The code from all the different flavours of Symbian has been given over to the Foundation. But the plan for the all-new Symbian platform is unification – in other words, not having several different flavours of OS making life harder for developers. Instead there will be one unified platform with a common user interface framework.

And fewer acronyms?
Hopefully.

So when exactly are we going to see this all-new unified Symbian OS platform?
Good question.

Writing on the Symbian Foundation blog earlier this year, David Wood, a member of the Foundation’s leadership team, said the first devices based on Symbian^2 – the first open version of the OS – could be reaching the market around the end of 2009 – “depending on the integration plans, the level of customisation, and the design choices made by manufacturers”.

Platform releases are planned twice yearly, so you can expect a Symbian^3 release to follow six months later.

For more on the release schedule see the Symbian Foundation blog.

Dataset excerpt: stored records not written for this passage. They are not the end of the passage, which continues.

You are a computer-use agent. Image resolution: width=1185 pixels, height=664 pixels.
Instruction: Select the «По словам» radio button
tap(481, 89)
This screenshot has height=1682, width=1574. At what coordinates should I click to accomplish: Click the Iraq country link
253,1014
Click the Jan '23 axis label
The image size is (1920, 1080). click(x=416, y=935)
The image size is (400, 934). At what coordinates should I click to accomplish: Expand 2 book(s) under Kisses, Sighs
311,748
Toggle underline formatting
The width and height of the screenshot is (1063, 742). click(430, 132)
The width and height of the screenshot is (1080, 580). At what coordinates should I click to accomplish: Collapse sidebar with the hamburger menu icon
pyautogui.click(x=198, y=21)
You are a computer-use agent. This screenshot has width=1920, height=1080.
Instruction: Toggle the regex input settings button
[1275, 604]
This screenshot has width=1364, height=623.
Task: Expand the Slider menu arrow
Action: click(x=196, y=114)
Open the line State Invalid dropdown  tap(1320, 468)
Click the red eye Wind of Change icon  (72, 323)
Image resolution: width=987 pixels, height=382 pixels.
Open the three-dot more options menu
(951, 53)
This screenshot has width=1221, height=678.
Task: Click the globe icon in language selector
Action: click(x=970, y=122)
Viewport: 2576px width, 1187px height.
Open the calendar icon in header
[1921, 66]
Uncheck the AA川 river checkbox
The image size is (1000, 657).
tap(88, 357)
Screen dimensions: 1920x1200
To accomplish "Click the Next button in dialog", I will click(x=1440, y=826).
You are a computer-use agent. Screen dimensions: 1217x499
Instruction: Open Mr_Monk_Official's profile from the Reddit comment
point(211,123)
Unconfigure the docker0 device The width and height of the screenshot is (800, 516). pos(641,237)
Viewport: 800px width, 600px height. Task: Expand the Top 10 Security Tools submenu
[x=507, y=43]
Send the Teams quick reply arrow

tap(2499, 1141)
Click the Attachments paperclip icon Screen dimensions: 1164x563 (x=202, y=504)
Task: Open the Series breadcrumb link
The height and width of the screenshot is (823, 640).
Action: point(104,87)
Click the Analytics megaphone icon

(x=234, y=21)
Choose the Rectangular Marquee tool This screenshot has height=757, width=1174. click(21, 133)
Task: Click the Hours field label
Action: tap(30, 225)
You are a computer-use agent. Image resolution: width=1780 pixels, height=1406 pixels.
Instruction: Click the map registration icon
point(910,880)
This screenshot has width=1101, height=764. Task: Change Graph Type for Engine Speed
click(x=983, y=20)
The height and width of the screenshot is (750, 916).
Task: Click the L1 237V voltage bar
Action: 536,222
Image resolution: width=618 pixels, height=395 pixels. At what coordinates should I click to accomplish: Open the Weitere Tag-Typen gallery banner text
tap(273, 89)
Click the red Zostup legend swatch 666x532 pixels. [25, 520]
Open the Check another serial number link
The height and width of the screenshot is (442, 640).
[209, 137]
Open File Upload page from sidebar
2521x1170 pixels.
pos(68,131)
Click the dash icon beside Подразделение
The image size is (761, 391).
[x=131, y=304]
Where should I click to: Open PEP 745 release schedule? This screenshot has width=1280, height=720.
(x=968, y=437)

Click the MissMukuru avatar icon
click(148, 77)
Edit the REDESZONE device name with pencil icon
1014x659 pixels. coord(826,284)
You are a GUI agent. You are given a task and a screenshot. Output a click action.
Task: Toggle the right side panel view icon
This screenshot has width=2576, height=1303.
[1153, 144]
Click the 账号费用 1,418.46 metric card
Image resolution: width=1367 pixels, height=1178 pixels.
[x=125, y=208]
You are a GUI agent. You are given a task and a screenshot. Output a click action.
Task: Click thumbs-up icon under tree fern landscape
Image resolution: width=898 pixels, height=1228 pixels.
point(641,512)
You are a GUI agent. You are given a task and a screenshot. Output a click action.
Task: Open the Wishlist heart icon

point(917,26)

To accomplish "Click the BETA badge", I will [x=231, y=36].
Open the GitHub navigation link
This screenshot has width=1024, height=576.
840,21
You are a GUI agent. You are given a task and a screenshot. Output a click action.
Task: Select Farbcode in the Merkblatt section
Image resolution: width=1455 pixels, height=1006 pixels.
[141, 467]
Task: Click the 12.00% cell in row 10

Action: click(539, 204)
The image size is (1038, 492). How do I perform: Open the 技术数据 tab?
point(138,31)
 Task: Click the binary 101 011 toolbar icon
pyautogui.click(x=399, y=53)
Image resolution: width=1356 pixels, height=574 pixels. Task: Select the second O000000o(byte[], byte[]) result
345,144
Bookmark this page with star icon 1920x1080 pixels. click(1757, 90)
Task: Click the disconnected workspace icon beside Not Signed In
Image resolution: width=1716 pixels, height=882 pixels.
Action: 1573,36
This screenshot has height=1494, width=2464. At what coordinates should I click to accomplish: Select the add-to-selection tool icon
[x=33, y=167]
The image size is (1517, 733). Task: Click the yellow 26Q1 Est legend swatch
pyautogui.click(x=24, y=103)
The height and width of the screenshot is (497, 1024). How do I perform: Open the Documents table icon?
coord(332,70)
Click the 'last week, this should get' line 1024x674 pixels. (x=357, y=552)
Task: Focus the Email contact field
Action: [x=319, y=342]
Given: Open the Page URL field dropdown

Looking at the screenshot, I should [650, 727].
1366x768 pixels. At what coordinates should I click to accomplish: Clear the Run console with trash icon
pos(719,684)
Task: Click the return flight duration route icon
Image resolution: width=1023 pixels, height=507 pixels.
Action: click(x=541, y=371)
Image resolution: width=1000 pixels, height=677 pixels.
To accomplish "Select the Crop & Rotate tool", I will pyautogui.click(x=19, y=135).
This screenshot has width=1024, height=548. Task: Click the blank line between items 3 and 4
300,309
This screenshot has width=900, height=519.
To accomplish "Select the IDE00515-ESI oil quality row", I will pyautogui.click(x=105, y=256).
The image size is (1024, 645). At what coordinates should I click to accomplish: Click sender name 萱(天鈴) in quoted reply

Whether this timescale is quick enough for the OS to catch up with the functionality and usability of rival platforms such as iPhone and Android remains to be seen. But it’s worth stressing that even if it’s not currently quite as fancy as its competitors, Symbian still has the largest marketshare of all the smartphone OSes out there (albeit a declining one) – with 51 per cent of the market in the second quarter of this year, according to analyst Gartner. By contrast, Android’s share was just under two per cent.

Anything else?
Smartphones are not necessarily the only mobile gadgets on the Foundation’s radar – for instance it has demoed a version of the OS running on an Atom based motherboard from Intel. Atom chips are of course often found in netbooks.